Claims of harassment against federal Green Party Leader Elizabeth May have been found without merit, and the Party has closed its investigation.
In a media release today (May 10) the Party stated that allegations made in January of last year of workplace harassment against May were investigated by Torys LLP in Toronto, led by Sheila Block. That investigation, they state, “concluded that the allegations do not constitute workplace harassment. The investigation is now closed.”
Three former employees of the Party — Rob Rainer, Diana Nunes and Vanessa Brustolin — made allegations of bullying and harassment to the Toronto Star and The Hill Times. Once made public, the Party — with cooperation from May — initiated the investigation.
According to the summary report by Torys LLP, two of the three complainants (Brustolin declined) and May to get each side of the story.
“For the purposes of our analysis, we accepted the complainants’ allegations as true,” reads the summary. “We also accept that the three complainants feel strongly that they were mistreated. However, in our opinion, their allegations, if accepted as true, do not rise to the level of workplace harassment under the Occupational Health and Safety Act.”

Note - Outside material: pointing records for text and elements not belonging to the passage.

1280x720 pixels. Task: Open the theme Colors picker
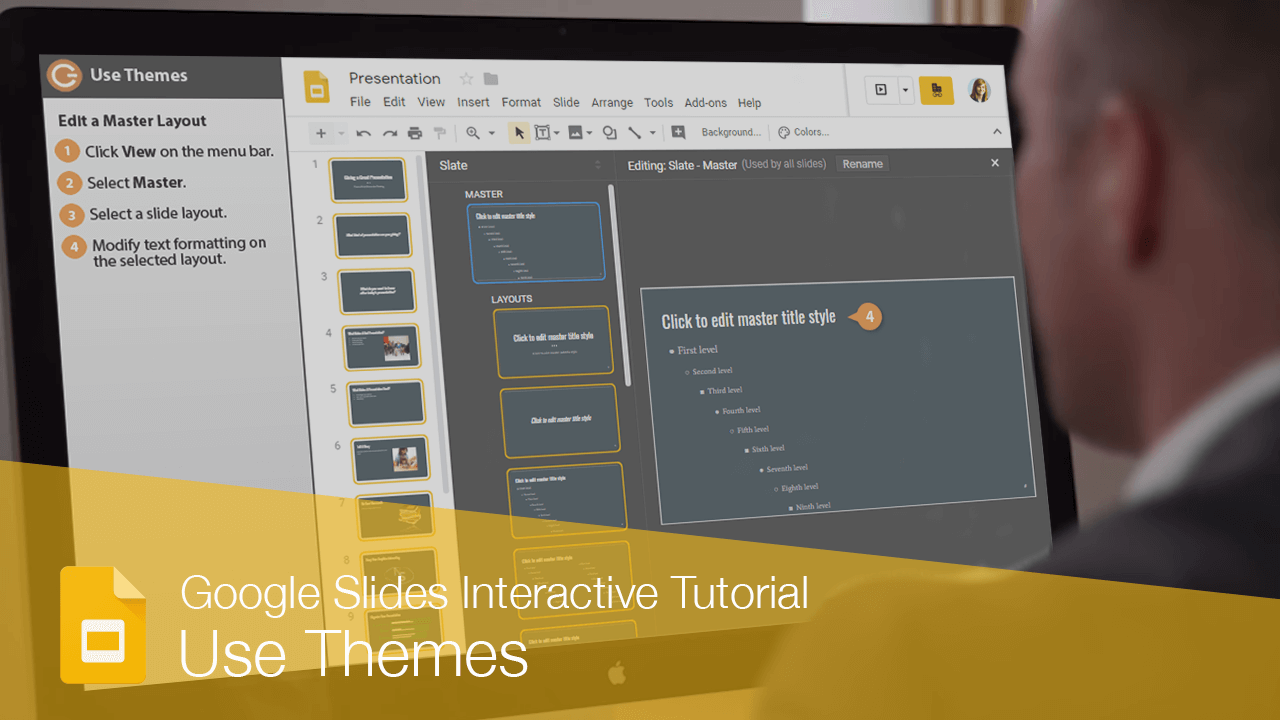805,132
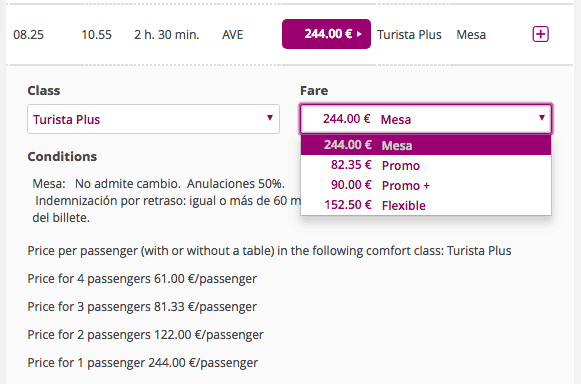This screenshot has width=581, height=384.
Task: Collapse the Fare dropdown showing Mesa
Action: point(426,119)
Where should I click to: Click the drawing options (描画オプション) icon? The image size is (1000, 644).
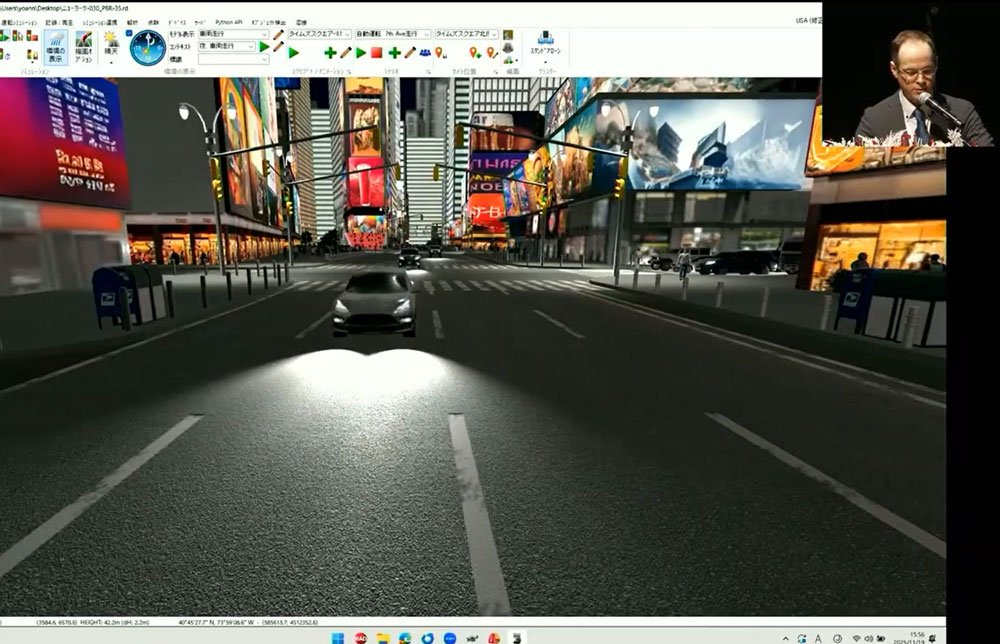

The investigation found Rainer’s allegations a reflection of a tense workplace environment, caused by coworkers who did not like each other and the fact he took job performance questions personally.
“Because he saw no fault in his performance, he concluded that he was subject to an unjustified personal attack. People can and do have different expectations and views with respect to a person’s job performance, but criticisms directed at a person’s job performance do not meet the legal standard that is the focus of our investigation.”
The investigation found that Rainer’s complaints did not “constitute ‘a course of vexatious comment or conduct against a worker in a workplace that is known or ought reasonably to be known to be unwelcome.’”
Nunes, states the report, indicated she did not have specific allegations of harassment against May, but concerns around her treatment of others.
“In our opinion, even if we accept them as accurate, none of them constitute workplace harassment.”
Brustolin declined to meet with investigators, but based on her emails and recollection of interactions with May, her allegations did not constitute “a course of vexatious comment or conduct against a worker in a workplace that is known or ought reasonably to be known to be unwelcome.”
The team has recommended the Green Party of Canada keep the rest of the report confidential, based on solicitor-client privilege and personal information issues.